Heroes of the Zeroes: Black Book
Heroes of the Zeroes is a daily, alphabetical look back at the 365 best films from 2000 to 2009.
"Black Book" Rated R 2006
A sultry spin on the notion that good and evil in wartime aren’t mutually exclusive, “Black Book” stood as Paul Verhoeven’s finest film since “Total Recall.”
This foreign-language import (given U.S. release in 2007) sprinted through its 147 minutes with all the momentum of five films and resurrected classic 1940s spy-thriller tropes while casting off Production Code antiseptics. That said, “Black Book” restrained itself by Verhoeven’s standards — erotic but not lurid, risqué or misogynistic, violent but not overly bloody or gratuitous.

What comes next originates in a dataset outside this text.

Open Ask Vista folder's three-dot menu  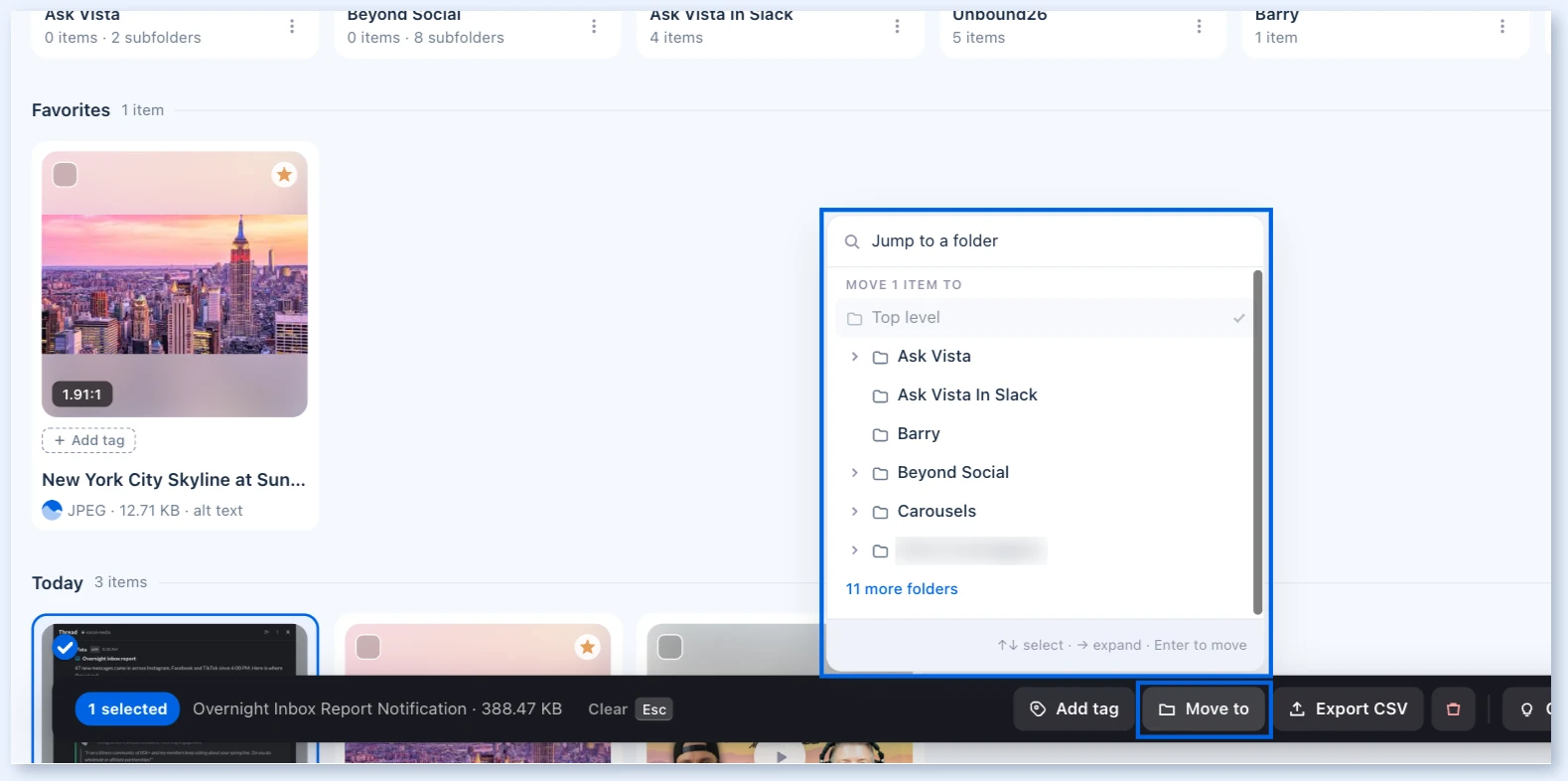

Carice van Houten — a long-legged, radiant matinee-idol beauty — plays Rachel, a Dutch Jew circa 1944 who joins a resistance and solicits pillow-talk intelligence from Nazi bigwig Muntze (Sebastian Koch). When Muntze realizes Rachel’s both a Jew and a saboteur — and keeps her secret — they’re ensconced in further dangerous activity rife with the generosity of “evil” and the inhumanity of “good.”
Much like “Inglourious Basterds,” it’s the handsomely mounted, heedlessly pulpy modernist World War II thriller that “The Good German” and “Valkyrie” failed to be. It’s a dizzying rush of daring rescues, sexual intrigue, treachery, betrayal, gunfights, hasty conclusions, harrowing consequences and nuanced characters.
“Black Book” also zips along with potent, intelligent ethical and emotional components lacking in many of Verhoeven’s slick Hollywood films — finally making good on his quote that discussing sex doesn’t mean eliminating morality from the equation.
Inspired by true events, Verhoeven’s film traced the last vestiges of humanity and honesty in a falling Reich and documented the disgraceful retaliations spurred by dormant hatred among those persecuted.